Adrian Stobbe

Deep Work - Cal Newport

7 minutes (1743 words)
Table of contents

🔗 Link : Goodreads

⭐️ Rating: 9/10

🔗🚀 The Book in 3 Sentences

  1. Finding focus to think deeply is a hard with the distractions of ubiquitous connectivity today.
  2. Concentration and focus can be trained and hugely supported through habits.
  3. Deep work makes happy and leaves more time for other things in life

🔗🎨 Impressions

🔗Who Should Read It?

Knowledge workers who want to be more productive at their work. Those seeking techniques and inspiration to find more focus and train concentration.

🔗☘️ How the Book Changed Me

How my life / behaviour / thoughts / ideas have changed as a result of reading the book.

I strive to be excellent in my profession. This requires focused, deliberate practice. I therefore design my day to make full use of my concentration capacity by blocking it and removing any distractions. Rituals and routines should help me to stick to it.

🔗👷🏼 What do I want to apply to my life?

🔗📒 Summary + Notes

🔗What is Deep work and for whom is it?

🔗Focus on few things and fully engage with them

🔗Resisting shallow work is hard

🔗Deep work makes happy

🔗Find your deep work philosophy

Styles:

🔗Techniques to foster deep work

Routines:

Minimize the amount of willpower necessary to maintain unbroken concentration through preparation and routines: Where and for how long? try to have a dedicated place. Define an end time!

How will you work once you start?

Collaboration:

Grand gesture:

Stay on track: 4 Techniques by Clayton Chirstensen:

#1 Focus on the Wildly Important

#2 Act on the Lead Measures

There exist lag and lead motivators. Lag motivators describe what you are ultimately trying to achieve, but they come too late to motivate persistence. Lead measures focus on the new behaviors that will help you reach your goal. Therefore, act on the latter. E.g. by tracking deep work hours.

#3 Track your metrics consistently

Log deep work hours consistently and evaluate how to improve and what to keep. Mark milestones and reward yourself.

#4 Create a Cadence of Accountability

Keep yourself accountable with weekly reviews.

Productive meditation:

Engage physically e.g. walking, jogging, driving, showering - and focus your attention on a single well-defined professional problem. Its main purpose is to train deep thinking.

Steps to do before:

  1. Review the relevant variables (options)

  2. Define the next-step question using these variables ( How? What might go wrong?)

Example: “How am I going to effectively open this chapter?”. This provides a specific target for your attention. Be aware that we tend to repeat what we already know! Remind that you can come back to this idea later and bring the attention back. Initially we tend to derail our attention to other seemingly important tasks. Resists this urge! That’s the whole point of this exercise. The final step is to consolidate your gains by reviewing clearly the answer you identified.

🔗The mind needs rest

Some decisions are better left to your unconscious. For decisions that involve large amounts of information and multiple vague, and perhaps even conflicting, constraints, use your unconscious.

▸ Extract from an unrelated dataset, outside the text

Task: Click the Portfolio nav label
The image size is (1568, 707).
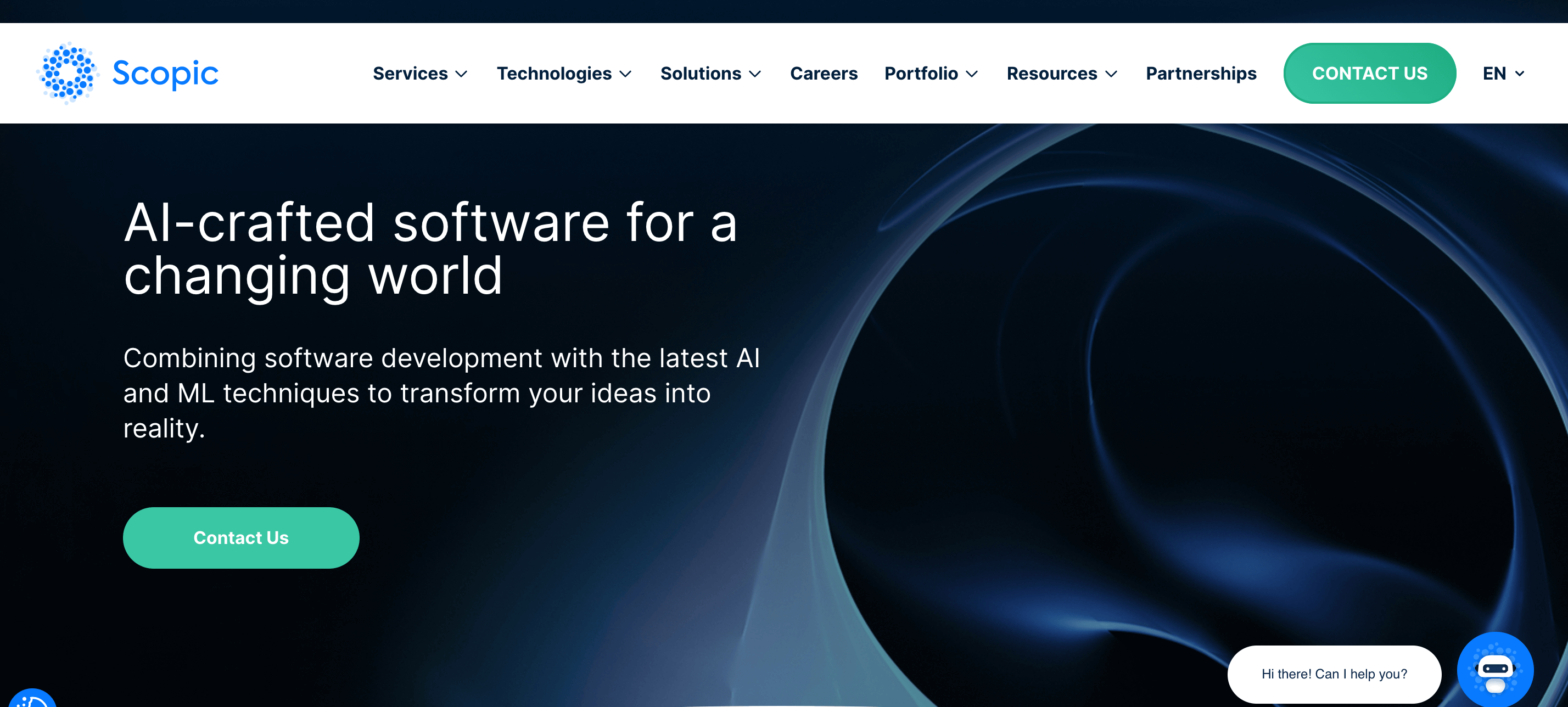Action: [x=920, y=74]
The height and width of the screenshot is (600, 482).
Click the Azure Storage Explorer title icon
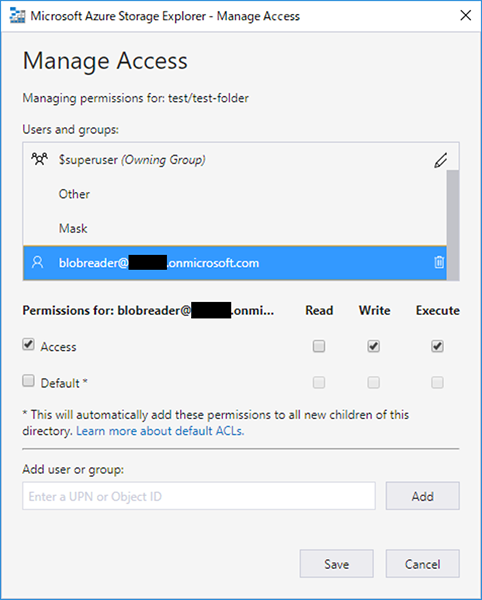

Rest doesn’t mean being lazy but switching to something else. In fact, I feel better the next day when I spent my leisure time doing other challenging things as opposed to hanging around lazily. → Substitute distractions with quality alternatives for the brain.

Spending time in nature can improve your ability to concentrate.

Trying to squeeze a little more work out of your evenings might reduce your effectiveness the next day.

🔗Have a fixed Feierabend time

Finish work at five thirty: This strong break lets you avoid taking up shallow commitments. Be strict about not allowing professional concerns after workday shut down. Even short distractions might impede the shutdown advantages.

Have a shutdown ritual: Capture every incomplete task, so that you don’t need to worry about it after work.

Put more thought into your leisure time. What fulfills you and makes you happy?

Be pragmatic but critical about sticking to your schedule: an important insight or high drive to do an unscheduled task is a perfectly valid reason to ignore the schedule.

🔗Reduce the time on shallow tasks

Be intentional and selective about communication:

When writing emails, succinctly explain your concern and why the recipient should react to it. How can he benefit? Make a concrete proposal for how to proceed. Don’t leave open loops.

🔗Others

Concentration is like a muscle that requires practice. It gets very hard if you are used to being distracted → make consistent efforts instead of trying hard during a short period of time.

Ambitious self-imposed deadlines help to force concentration.

Schedule an occasional break from focus to give in to distraction, instead of forcing yourself to resist distraction during a time period.

Selective tool choices: Adopt a tool only if its positive impacts substantially outweigh the negative.

For each goal define the two or three most important activities to reach it.